Dans son bilan annuel, SOS homophobie met particulièrement l'accent sur le rejet des personnes trans, et rappelle que "la fin de l’année a été également marquée par les suicides tragiques de plusieurs jeunes personnes trans dont Luna/Avril, lycéenne à Lille et Doona, étudiante à Montpellier. Des actes dramatiques qui auraient pu être évités si les parcours de transidentité n’étaient semés d’embuches et de transphobie. Il est indispensable que les pouvoirs publics s’emparent de ces sujets et que tous les fonctionnaires soient sensibilisés à la transidentité" dénonce l'association.

Un plan national d'actions 2020/2023

Pour lutter contre les discriminations LGBTIphobes, la ministre chargée de l’Égalité entre les femmes et les hommes, de la Diversité et de l’Égalité des chances, Élisabeth Moreno, a présenté en octobre un Plan national d’actions pour l’égalité des droits contre la haine et les discriminations anti-LGBT+(2020-2023). "SOS homophobie est aujourd’hui dans l’attente de la mise en place de ces actions pour protéger les personnes LGBTI des discriminations qu’elles subissent et sera intransigeante quant à l’application de ce plan" souligne Lucile JOMAT, présidente de SOS homophobie.

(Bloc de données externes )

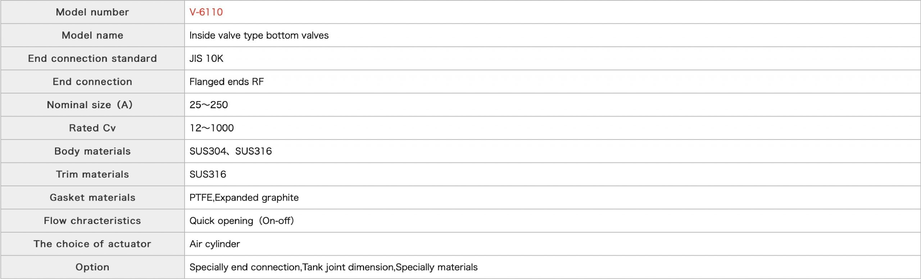This screenshot has width=921, height=279.
Task: Select the 'PTFE,Expanded graphite' value
Action: coord(244,198)
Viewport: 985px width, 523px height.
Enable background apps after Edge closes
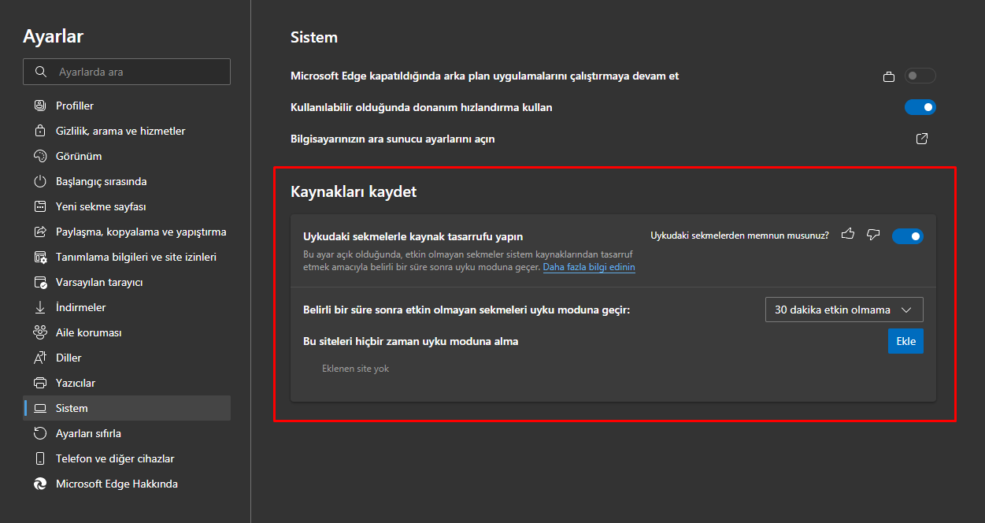click(x=920, y=76)
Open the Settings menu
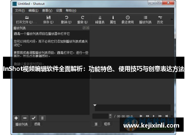The height and width of the screenshot is (135, 187). pyautogui.click(x=59, y=10)
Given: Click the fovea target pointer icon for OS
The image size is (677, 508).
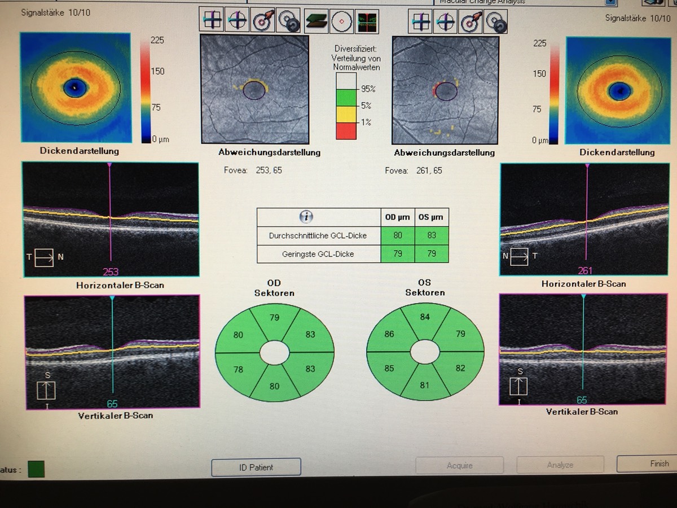Looking at the screenshot, I should coord(471,21).
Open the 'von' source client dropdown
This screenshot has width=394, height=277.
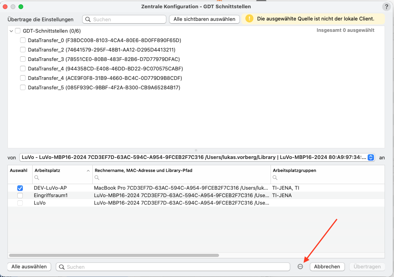click(x=371, y=157)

Comment agir concrêtement?

L'association, qui milite depuis 1994, appelle les pouvoirs publics à intervenir dans trois domaines : 

- Les moyens financiers : . Sans moyens financiers et/ou humains, SOS homophobie estime que tout plan gouvernemental, aussi « stratégique » soit-il, ne peut être mis en œuvre et reste donc immanquablement sans effets. "Nous demandons aux pouvoirs de s’engager vraiment dans ces actions, en collaborant avec ces associations spécialistes".

- La formation : qui doit être au cœur de ces investissements. Elle doit concerner toute la population, et en priorité le personnel de la fonction publique, et particulièrement les enseignants et toute personne en contact avec les jeunes. "Toutes doivent être en mesure d’accueillir la parole de manière toujours bienveillante et sans jugement". Le monde de la Justice est aussi concerné. "Les représentants des forces de l’ordre doivent mieux prendre en compte les plaintes pour LGBTIphobies, et être plus sensibilisés aux violences intra-familiales, au harcèlement dans le voisinage, etc."

- Améliorer la communication : Il est nécessaire d’engager l’ensemble de la société dans la lutte contre les discriminations LGBTIphobes, à un niveau sociétal notamment. "Des communications positives, montrant la diversité de nos identités, sortant d’une logique de victimisation serviront à construire une société inclusive. Des campagnes rappelant que l’agresseur (ou l’agresseuse) ne restera jamais impuni contribueront à ce que les victimes se sentent plus en sécurité dans leur quotidien"

A Lyon, un rassemblement contre les LGBTIphobies est programmé ce lundi 17 mai place de la Comédie, Lyon 1er, à 17h30.